Apple’s Unkept Promises on Working Conditions Continue


NEW YORK – On the heels of a BBC Panorama documentary released yesterday detailing labor rights violations in a Shanghai factory making Apple products, China Labor Watch (CLW) announces that it supports the findings of BBC’s investigation. CLW also emphasizes that this is not an individual case; similar labor abuses are widespread in Apple’s supply chain.

BBC’s reporting is hardly the only recent investigation that demonstrates labor abuses like excessive overtime, unpaid wages and benefits, unsafe working conditions, poor living conditions, and child labor, in Chinese factories producing Apple gadgets. In addition to CLW’s numerous probes into Apple supplier factories, The New York Times, Wall Street Journal, Der Spiegel, and other organizations have produced investigations detailing similar problems. These studies show that labor abuse is widespread and persistent.

Moreover, the labor conditions described in these reports are not only frequently violating local labor laws, they are in contradiction to Apple’s own widely published commitments for working conditions in factories that make Apple products.

Indeed, in 2013, CLW compared those commitments with the reality in factories owned by Pegatron—a major Apple supplier and the same company investigated by BBC this year—finding that Apple failed to make good on at least 17 promises.

But CLW and others have shown time and again that Apple has failed to make good on its promises. Apple’s unkept promises in turn become false advertisement. Apple must take its commitments seriously if it is to realize those commitments on the ground.

CLW’s Executive Director Li Qiang said, “Our follow-up investigation has found that Pegatron’s labor conditions violate Apple’s promised labor standards. Apple’s commitments are like an advertisement. Apple is always finding excuses for its unrealized commitments. We are focused on what Apple does, not what it says.”

[Pointing records for text and elements]
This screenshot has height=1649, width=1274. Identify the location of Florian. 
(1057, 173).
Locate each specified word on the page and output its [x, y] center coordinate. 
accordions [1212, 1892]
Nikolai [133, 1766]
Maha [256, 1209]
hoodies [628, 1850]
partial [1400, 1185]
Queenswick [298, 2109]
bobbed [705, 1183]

> Problem
Could you write the next part of the press release on Apple's unkept labor promises, picking up after its final sentence?

> Task answer
In May 2014, CLW sent a letter to Apple CEO Tim Cook highlighting in particular the pervasiveness of unpaid benefits in Apple’s supplier chain. (Letter attached below.) As of today, CLW has still never received a reply from Cook. 



ATTACHMENT: May 27 Letter to Tim Cook From CLW’s Li Qiang

May 27, 2014

Dear Mr. Cook,

China Labor Watch (CLW) has been monitoring labor conditions in the Chinese manufacturing industry for 14 years, carrying out hundreds of investigations into the suppliers of international brand companies. This has included undercover investigations into electronic factories making products for Apple.

Among a number of legal violations that we have observed in Apple’s supply chain over the past few years, incorrectly paid or unpaid social insurance has been one of the most widespread problems. CLW has uncovered a lack of social insurance in factories that include Jabil Shenzhen, Pegatron (Shanghai), AVY (Suzhou), Foxconn (Shenzhen and Zhengzhou), Riteng (Shanghai), Jabil (Wuxi), Quanta (Shanghai), and others.

In April this year, 40,000 workers at a factory called Yue Yuen, supplier to brand companies like Nike and Adidas, went on strike for two weeks, demanding compensation for years of unpaid social insurance as well as demanding full insurance benefits going forward. The government ultimately supported Yue Yuen workers’ claim, noting that social insurance is required by Chinese law (and has been for many years). Yue Yuen factory lost $27 million as a direct result of the strike and might have to pay out another $31 million in increased benefits this year.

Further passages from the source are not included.